On Monday, President Reuven Rivlin met with Canadian Prime Minister Justin Trudeau in the capital Ottawa as part of a state visit to Canada.
Rivlin praised Trudeau for taking a stand against anti-Semitism and the Boycott, Disinvestment and Sanctions (BDS) movement, and Canada's support for Israel internationally, including the parliamentary movement to freeze relations with Iran.
The president spoke of Iran's regional influence in the Middle East and said: "The world can not allow Iran to" build "a Shi'ite axis in Iran, Syria, Lebanon and Yemen."
"The only way to stop Iran's plans is through concerted international pressure and targeted military action where necessary," Rivlin was quoted as saying by his cabinet.
Later Monday, Trudeau and Rivlin were scheduled to visit the Ottawa Holocaust Memorial.
In January, Trudeau criticized the BDS movement as anti-Semitic and contrary to "Canadian values," and accused him of bullying Jewish students on college campuses.
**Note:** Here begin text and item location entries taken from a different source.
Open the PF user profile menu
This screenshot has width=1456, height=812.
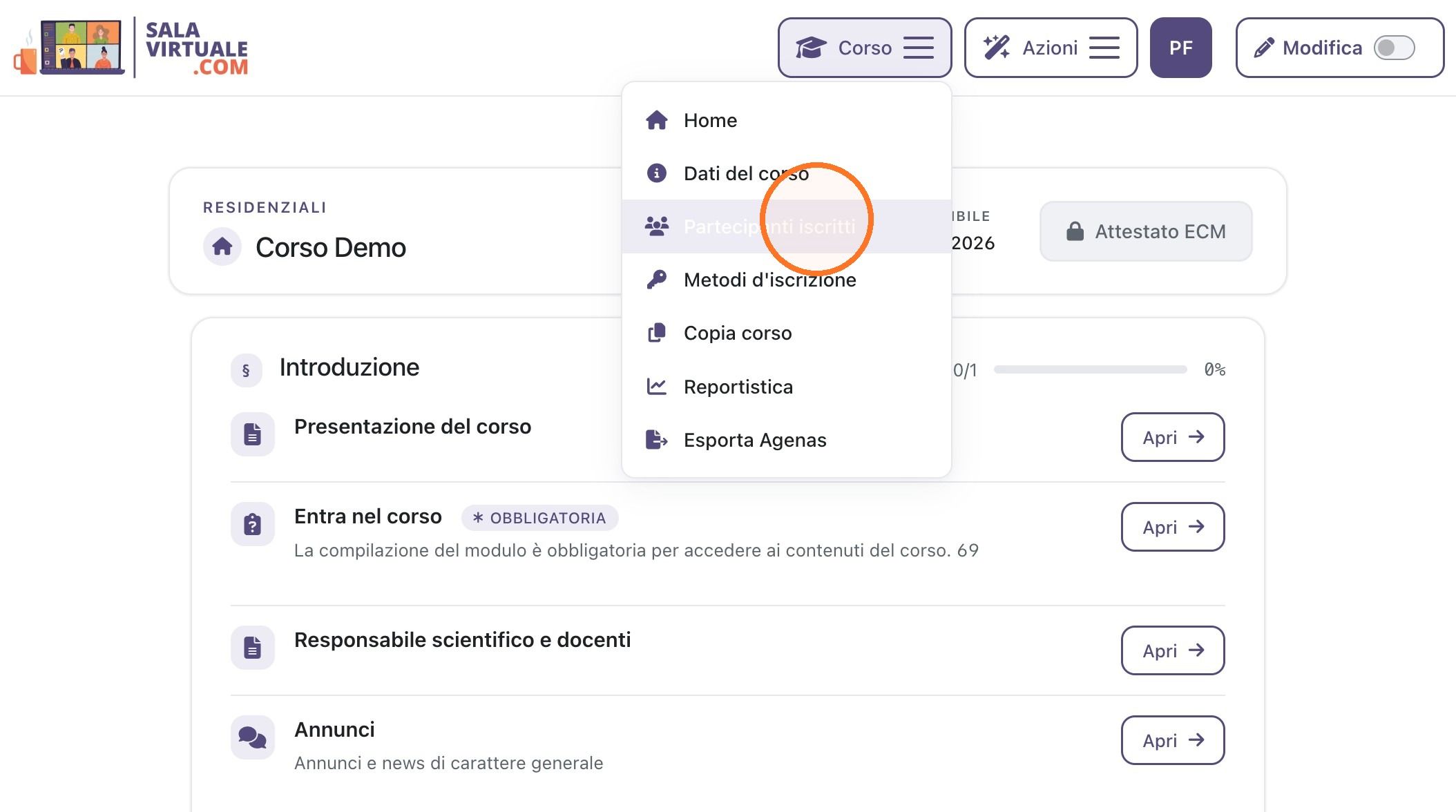tap(1180, 48)
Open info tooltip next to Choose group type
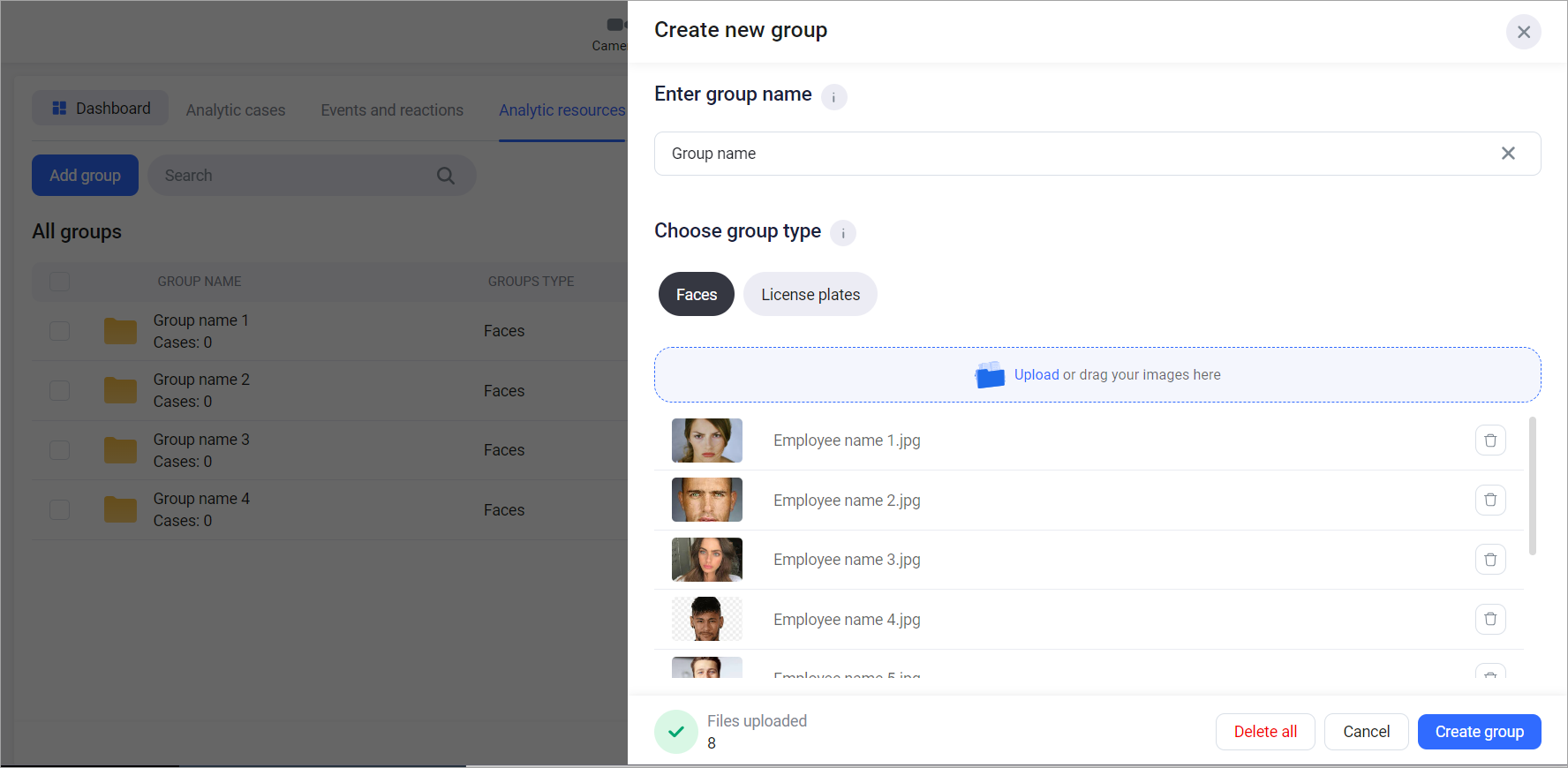The width and height of the screenshot is (1568, 768). tap(843, 234)
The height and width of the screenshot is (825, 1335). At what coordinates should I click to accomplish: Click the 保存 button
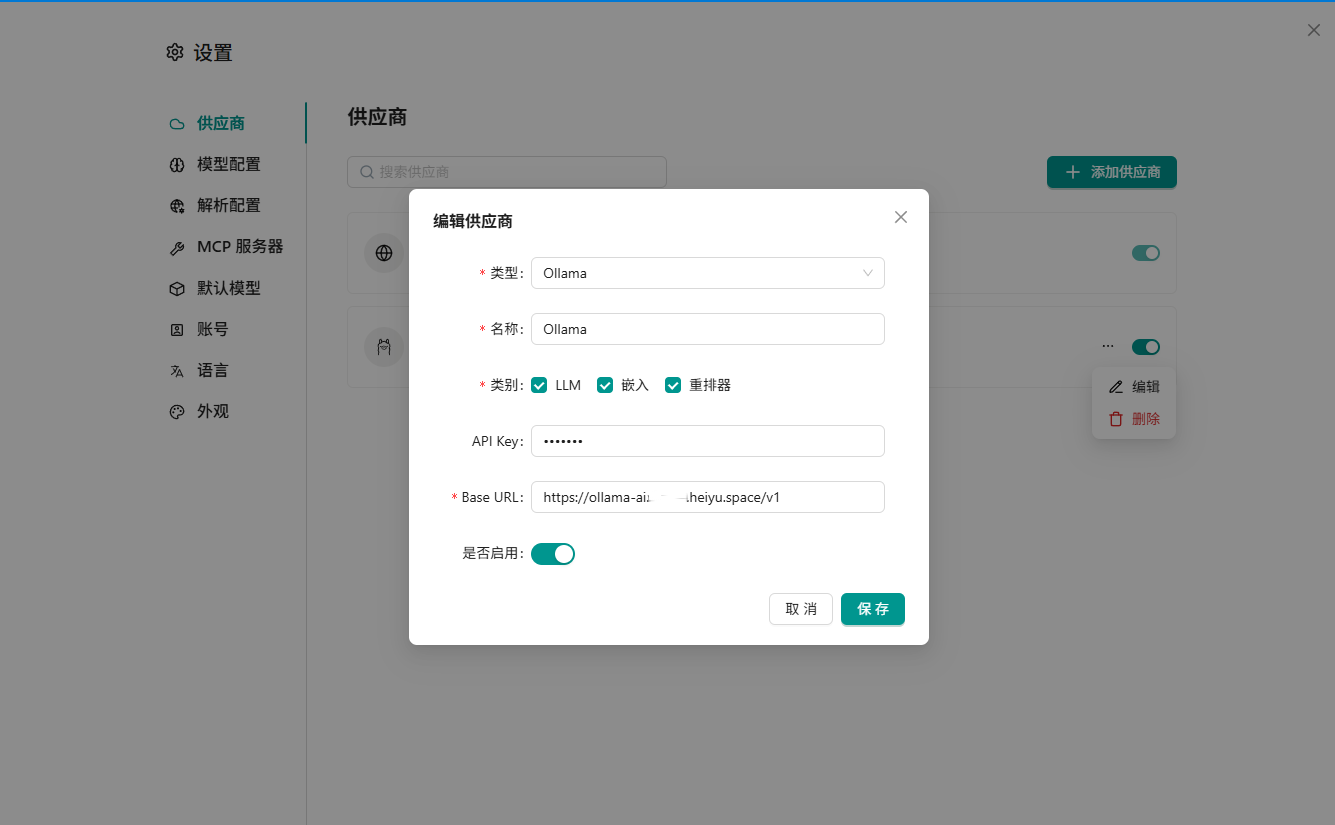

Last November, Trudeau filed a formal apology on behalf of his country for his refusal to accept 907 Jewish refugees seeking asylum in Nazi Germany aboard the German transatlantic MS St. Louis in 1939. Canada has removed the ship and , with no safe haven, he returned to Europe, where more than 250 people died in the Holocaust.
In January, a survey found that most adults in Canada are uninformed or ill-informed about the Holocaust, and that six out of ten believe that fewer people care about the Holocaust than they used to.
Twenty-two percent of Canadian millennials had not heard of the Holocaust before, or were not sure if they had heard of it. Fifty-two percent of millennials failed to name a single concentration camp or ghetto, and nearly a quarter of Canadians – 23% – believed that 2 million Jews or less were killed in the Holocaust.